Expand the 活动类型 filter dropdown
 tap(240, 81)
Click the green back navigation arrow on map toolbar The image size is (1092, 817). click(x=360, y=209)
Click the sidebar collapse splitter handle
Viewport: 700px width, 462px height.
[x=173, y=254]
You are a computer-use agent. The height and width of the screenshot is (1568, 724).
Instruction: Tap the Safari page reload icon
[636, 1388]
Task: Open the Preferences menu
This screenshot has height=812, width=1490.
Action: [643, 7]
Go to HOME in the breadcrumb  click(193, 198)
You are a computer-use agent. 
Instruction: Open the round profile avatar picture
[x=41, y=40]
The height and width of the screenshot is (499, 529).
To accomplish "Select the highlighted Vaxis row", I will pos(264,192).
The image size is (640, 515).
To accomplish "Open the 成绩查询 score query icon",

***

Activity:
Please give back every line of the listing exactly as it stands.

Output for this exercise:
Expand the 活动类型 filter dropdown
 tap(240, 81)
Click the green back navigation arrow on map toolbar The image size is (1092, 817). click(x=360, y=209)
Click the sidebar collapse splitter handle
Viewport: 700px width, 462px height.
[x=173, y=254]
You are a computer-use agent. The height and width of the screenshot is (1568, 724).
Instruction: Tap the Safari page reload icon
[636, 1388]
Task: Open the Preferences menu
This screenshot has height=812, width=1490.
Action: [643, 7]
Go to HOME in the breadcrumb  click(193, 198)
You are a computer-use agent. 
Instruction: Open the round profile avatar picture
[x=41, y=40]
The height and width of the screenshot is (499, 529).
To accomplish "Select the highlighted Vaxis row", I will pos(264,192).
The image size is (640, 515).
To accomplish "Open the 成绩查询 score query icon",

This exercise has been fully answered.